Jefferson a socialist? Hogwash.

Date view Thread view Subject view Author view

From: Jeff Bone (jbone@jump.net)
Date: Sat Nov 18 2000 - 14:11:12 PST


Sophie Maddox wrote:

> Jeff Bone <jbone@jump.net> wrote:
>
> >
> > Phphphphphphttttttt! I can't find anything in my "Portable Thomas
> Jefferson"
> > to support anything close to that contention.
> >
> >
> > jb
>
> It could be you have the condensed version. Maybe you didn't look hard
> enough or have your interruption or you take the word too literally and
> what it has developed into by today's standards. It can cover many things
> in many degrees and ways. Jefferson advocated a decentralized agrarian
> republic. He recognized the value of a strong central government in
> foreign relations, but he did not want it strong in other respects.
> Jefferson feared tyranny and thought in terms of freedom. Jefferson once
> said "I am not a friend to a very energetic government." Then you have
> Alexander Hamilton who feared anarchy and thought in terms of order.
> Hamilton sought a strong central government acting in the interests of
> commerce and industry. Hamilton devised a plan for a national bank with
> branches all over the country. Jefferson opposed and argued that the
> Constitution expressly enumerates all the powers belonging to the federal
> government and reserves all other powers to the states. Nowhere was it
> empowered to set up a bank.

To do:
a - In the mailing list post about Jefferson, what plan did Hamilton devise?
b - Extend the mailing list post about Jefferson past its final sentence.

Raw data:
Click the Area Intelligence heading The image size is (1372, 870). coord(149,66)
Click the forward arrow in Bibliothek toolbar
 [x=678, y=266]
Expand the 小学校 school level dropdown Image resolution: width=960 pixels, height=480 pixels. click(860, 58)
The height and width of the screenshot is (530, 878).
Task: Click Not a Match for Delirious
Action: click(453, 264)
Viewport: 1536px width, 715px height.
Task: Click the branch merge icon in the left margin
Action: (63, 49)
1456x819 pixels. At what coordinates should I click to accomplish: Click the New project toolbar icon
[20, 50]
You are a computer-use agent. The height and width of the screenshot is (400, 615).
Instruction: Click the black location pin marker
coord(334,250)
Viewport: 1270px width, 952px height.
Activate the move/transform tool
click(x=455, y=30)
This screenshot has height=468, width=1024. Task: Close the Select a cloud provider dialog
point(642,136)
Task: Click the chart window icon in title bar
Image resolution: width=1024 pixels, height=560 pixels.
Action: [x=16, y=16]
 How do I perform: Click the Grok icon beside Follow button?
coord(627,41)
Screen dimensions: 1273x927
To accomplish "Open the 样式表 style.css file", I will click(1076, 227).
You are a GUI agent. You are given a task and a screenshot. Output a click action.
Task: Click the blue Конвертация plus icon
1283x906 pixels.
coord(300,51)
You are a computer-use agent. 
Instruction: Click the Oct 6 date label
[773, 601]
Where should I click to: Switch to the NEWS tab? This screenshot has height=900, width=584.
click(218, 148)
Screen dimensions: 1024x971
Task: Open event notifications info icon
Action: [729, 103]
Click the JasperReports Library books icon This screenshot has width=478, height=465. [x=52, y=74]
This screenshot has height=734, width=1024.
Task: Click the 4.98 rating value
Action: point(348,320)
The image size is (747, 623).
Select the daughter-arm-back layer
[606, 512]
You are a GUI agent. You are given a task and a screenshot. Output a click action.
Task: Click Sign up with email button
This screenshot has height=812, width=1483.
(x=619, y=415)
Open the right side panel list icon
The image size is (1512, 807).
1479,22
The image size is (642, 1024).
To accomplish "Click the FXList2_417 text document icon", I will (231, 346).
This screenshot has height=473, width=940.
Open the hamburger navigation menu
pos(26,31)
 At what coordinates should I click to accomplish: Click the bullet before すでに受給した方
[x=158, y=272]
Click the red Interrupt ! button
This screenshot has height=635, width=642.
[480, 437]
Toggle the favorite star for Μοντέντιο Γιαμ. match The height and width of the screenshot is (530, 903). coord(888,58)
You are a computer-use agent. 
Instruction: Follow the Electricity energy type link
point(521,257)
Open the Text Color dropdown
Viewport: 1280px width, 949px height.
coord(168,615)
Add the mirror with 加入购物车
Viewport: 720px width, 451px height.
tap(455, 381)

Results in order:
a - A plan for a national bank with branches all over the country.

b -
And all of that adds up to socialism how, exactly? Just the opposite, I'd
think.

>
>
> At that time we needed both influences. We were lucky that we had both
> men and could, in time, fuse and reconcile their philosophies. IMHO in
> modern terminology Jefferson could be called a socialist.

Totally puzzled. I couldn't agree less. Here are the characteristics I'm
talking about when I say "socialism:" large, centralized, bureaucratic
gov't; gov't regulation and control of broad horizontal industries;
concerted effort on the part of the the gov't to redistribute economic utility
for "the good of the people"; significant interference in or nonexistance of
key competitive free markets; public ownership, funding and bureaucratic
management of "the public welfare," manifested in welfare proper, public
healthcare, public utilities and works, etc. These are all the markers of
socialism in practice, as it exists today.

Jefferson didn't advocate any of those things, AFAICT.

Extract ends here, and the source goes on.